Пока омывается и протирается досуха та единственная часть ее тела, которую она никогда не рассматривала в зеркале, Агнес глядит в сторону. Она, столь близко знакомая со всеми и каждым из волосков своих бровей, подвергающая каждодневному осмотру любое пятнышко, какому случается появиться на ее лице, способная, если потребуется, в точности изобразить на бумаге свой подбородок, да еще и в разных ракурсах, о том, что у нее именуется «низом», имеет представления лишь самые смутные. Агнес только одно и известно — вследствие прискорбного просчета, допущенного при сооружении этой части ее тела, оная толком не закрывается и потому беззащитна перед посягающими на нее силами Зла.

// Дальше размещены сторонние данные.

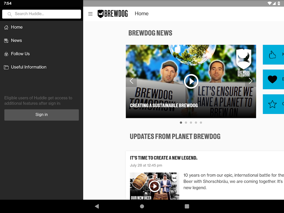284x213 pixels.
Task: Select the third carousel dot
Action: tap(191, 123)
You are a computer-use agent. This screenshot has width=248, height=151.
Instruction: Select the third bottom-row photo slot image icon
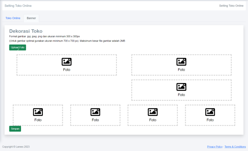coord(153,112)
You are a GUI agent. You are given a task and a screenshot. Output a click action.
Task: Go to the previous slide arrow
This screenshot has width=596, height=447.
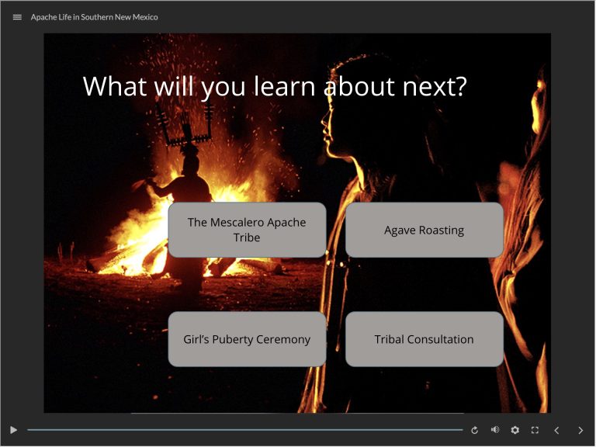(x=556, y=430)
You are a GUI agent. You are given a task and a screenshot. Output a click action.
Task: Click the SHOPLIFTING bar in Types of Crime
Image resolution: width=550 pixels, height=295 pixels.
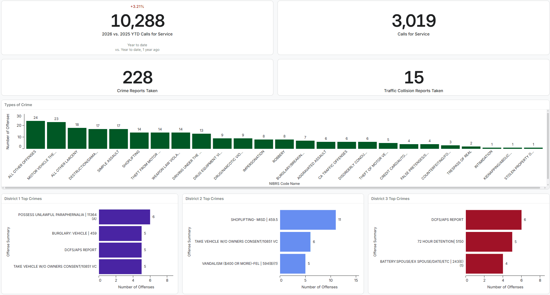139,141
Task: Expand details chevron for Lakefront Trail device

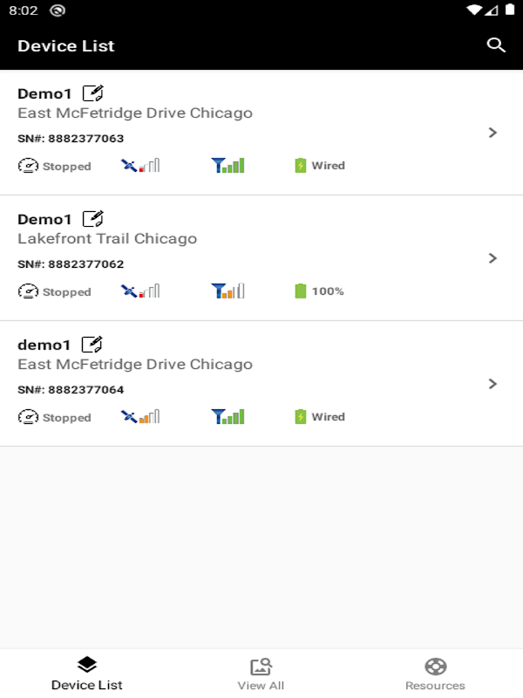Action: click(x=492, y=258)
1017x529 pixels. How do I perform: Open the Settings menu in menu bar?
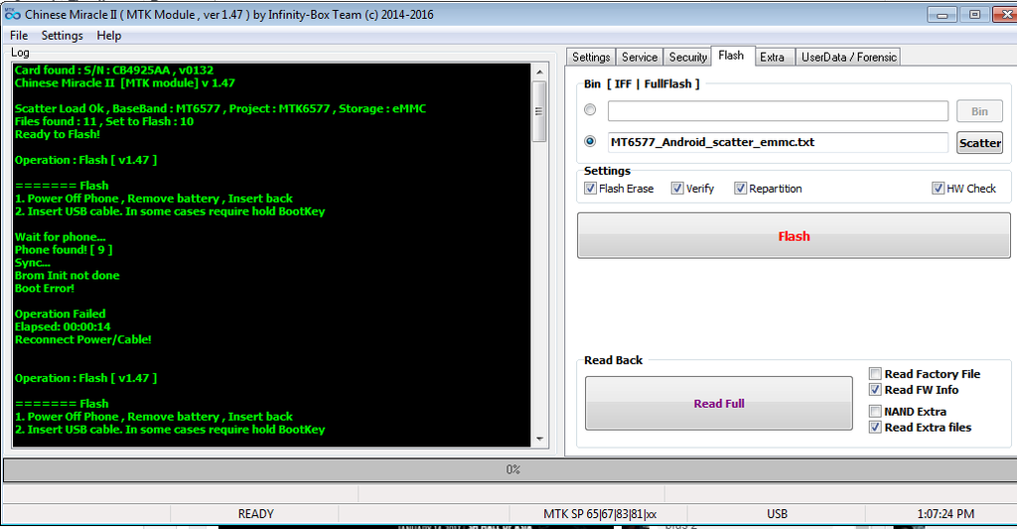click(x=62, y=36)
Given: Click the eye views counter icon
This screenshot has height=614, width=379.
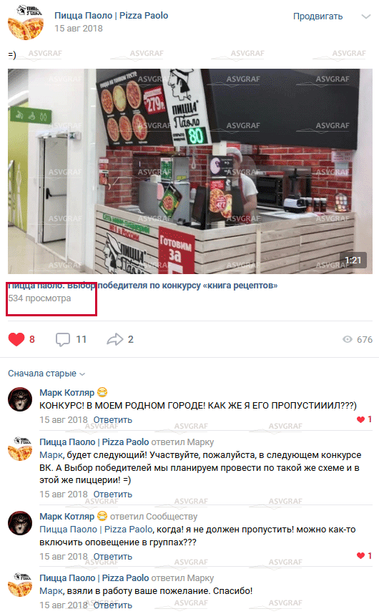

А доктор Керлью, вне всяких сомнений, состоит с этими силами в сговоре, падение Агнес доставляет ему радость, коей он почти не утаивает, — а ведь оно еще и пришлось на то время, когда и Уильям тоже начал недолюбливать доктора! Во весь Сезон визиты его были, на счастье Агнес, редкими, однако вчера Уильям позволил доктору провести в доме целый час, а после двое мужчин удалились в курительную и долго там разговаривали — о чем? В страшных снах своих Агнес видит, как ее, связанную, вводят во внутренний дворик сумасшедшего дома, видит, как на нее набрасываются уродливые старухи и хрюкающие идиоты, а между тем доктор Керлью с Уильямом неторопливо удаляются за ворота. И еще ей снится, как она принимает ванну, наполненную чистой, теплой водой, и засыпает в ней, и, пробудившись, обнаруживает себя сидящей по шею в холодной, густой и липкой, как студень, крови.